One of the most popular ways of doing this is by seeking alternative fuels, negating the need for expensive petrol stops. The first fuel to break into the mass market is autogas, otherwise known as LPG (liquid petroleum gas), and plenty of petrol cars have converted their existing petrol engines to run on LPG. For motorhomes, though, this technology is difficult to incorporate and not compatible with diesel engines. LPG vehicles are, also, not allowed to use the Eurotunnel; one of the most popular motorhome routes.
Solar power is another realistic option for the motorhome owner, but it’s unlikely to ever generate enough power to replace a petrol engine. Plenty of motorhome owners use solar power for auxiliary tasks such as heating water and powering lighting, which can take the strain off petrol generators or the motorhome battery. However, solar panels are something of a motorhome insurance risk. As they’re mounted on the roof of the vehicle, they’re easily accessible to thieves and have been known to be stolen.

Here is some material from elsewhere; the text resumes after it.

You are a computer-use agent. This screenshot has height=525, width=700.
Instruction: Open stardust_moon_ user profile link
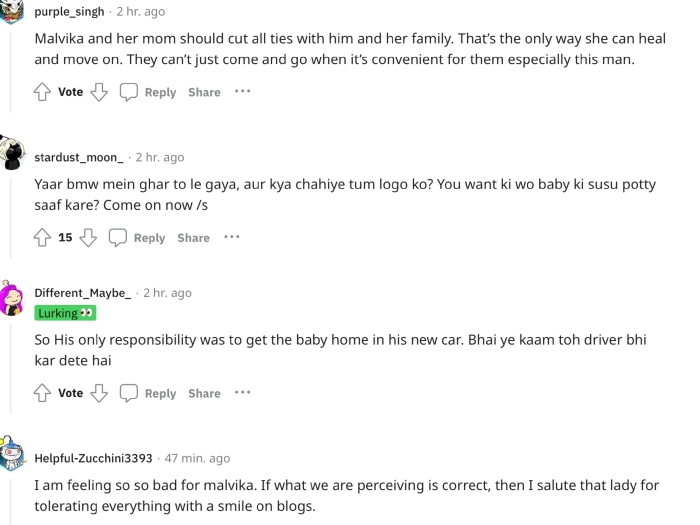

A final alternative is the fuel cell, essentially a large, rechargeable battery which, in the same way as solar panels, takes the strain off of any generators. Fuel cell technology is developing fast and we’re seeing large numbers of electric-powered vehicles on the streets at the moment. Though we are yet to see a fuel cell that could consistently drive a motorhome, there have been fully electric motorhomes released to market and it’s surely only a matter of time before fuel cell technology really takes over.